* **Task objective**
Report each line of the records below that holds the word "computer".
════════════════════
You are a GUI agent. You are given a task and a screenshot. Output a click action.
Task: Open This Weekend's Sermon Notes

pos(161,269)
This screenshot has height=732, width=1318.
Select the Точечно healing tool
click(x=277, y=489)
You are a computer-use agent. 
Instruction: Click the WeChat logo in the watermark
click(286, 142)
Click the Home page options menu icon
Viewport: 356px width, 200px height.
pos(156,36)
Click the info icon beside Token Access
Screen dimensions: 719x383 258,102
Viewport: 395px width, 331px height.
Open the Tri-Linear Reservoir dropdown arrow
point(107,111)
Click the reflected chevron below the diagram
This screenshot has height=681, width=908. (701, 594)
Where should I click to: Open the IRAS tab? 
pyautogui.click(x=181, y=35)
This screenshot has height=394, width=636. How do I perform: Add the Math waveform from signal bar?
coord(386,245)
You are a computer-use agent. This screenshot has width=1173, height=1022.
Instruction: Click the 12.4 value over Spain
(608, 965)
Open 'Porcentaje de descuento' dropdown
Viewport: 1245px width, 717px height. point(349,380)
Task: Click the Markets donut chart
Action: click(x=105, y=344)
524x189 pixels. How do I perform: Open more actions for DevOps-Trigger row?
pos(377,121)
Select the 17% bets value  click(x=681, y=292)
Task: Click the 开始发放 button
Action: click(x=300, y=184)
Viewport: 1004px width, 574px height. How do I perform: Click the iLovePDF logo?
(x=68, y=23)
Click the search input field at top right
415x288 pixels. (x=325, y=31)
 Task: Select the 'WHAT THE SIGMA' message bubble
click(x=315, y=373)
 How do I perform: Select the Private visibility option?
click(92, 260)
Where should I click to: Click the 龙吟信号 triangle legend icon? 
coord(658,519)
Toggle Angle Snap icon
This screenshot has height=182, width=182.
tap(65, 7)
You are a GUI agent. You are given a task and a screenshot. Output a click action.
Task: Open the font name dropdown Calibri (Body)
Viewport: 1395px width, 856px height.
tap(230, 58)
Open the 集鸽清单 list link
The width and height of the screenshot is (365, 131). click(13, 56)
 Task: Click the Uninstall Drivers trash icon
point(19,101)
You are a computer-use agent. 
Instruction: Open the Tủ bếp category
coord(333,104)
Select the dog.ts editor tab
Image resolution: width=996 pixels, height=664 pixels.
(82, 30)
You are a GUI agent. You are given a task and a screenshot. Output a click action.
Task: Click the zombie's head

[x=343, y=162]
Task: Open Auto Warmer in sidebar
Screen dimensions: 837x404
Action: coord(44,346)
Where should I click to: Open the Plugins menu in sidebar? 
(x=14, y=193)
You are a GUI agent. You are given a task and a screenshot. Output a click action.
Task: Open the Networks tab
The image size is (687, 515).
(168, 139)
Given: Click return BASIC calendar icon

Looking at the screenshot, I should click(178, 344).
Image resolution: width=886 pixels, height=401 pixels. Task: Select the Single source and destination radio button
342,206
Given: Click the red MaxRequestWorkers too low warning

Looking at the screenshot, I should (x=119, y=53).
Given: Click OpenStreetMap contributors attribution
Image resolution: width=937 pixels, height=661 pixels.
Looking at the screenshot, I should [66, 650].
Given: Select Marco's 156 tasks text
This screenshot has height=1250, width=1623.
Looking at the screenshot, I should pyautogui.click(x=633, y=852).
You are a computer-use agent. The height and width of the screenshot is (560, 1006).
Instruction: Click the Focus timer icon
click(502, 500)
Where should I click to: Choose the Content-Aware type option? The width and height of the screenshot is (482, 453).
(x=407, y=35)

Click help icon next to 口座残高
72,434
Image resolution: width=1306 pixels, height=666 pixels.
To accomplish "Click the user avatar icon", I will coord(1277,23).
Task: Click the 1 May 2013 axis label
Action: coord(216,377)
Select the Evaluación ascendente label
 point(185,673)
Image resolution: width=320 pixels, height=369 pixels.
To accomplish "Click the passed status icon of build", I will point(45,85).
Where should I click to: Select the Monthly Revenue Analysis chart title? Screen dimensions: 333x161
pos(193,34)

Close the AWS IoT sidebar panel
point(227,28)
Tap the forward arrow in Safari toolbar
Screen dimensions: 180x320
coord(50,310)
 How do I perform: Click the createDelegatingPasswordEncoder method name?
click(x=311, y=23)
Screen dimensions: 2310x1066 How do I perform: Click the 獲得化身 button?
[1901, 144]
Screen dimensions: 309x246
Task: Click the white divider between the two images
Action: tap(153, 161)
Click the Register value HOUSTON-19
════════════════════
* **Written response**
You are a computer-use agent. 
You are a computer-use agent. This screenshot has width=1173, height=1022.
You are a computer-use agent. 
You are a computer-use agent. The height and width of the screenshot is (560, 1006).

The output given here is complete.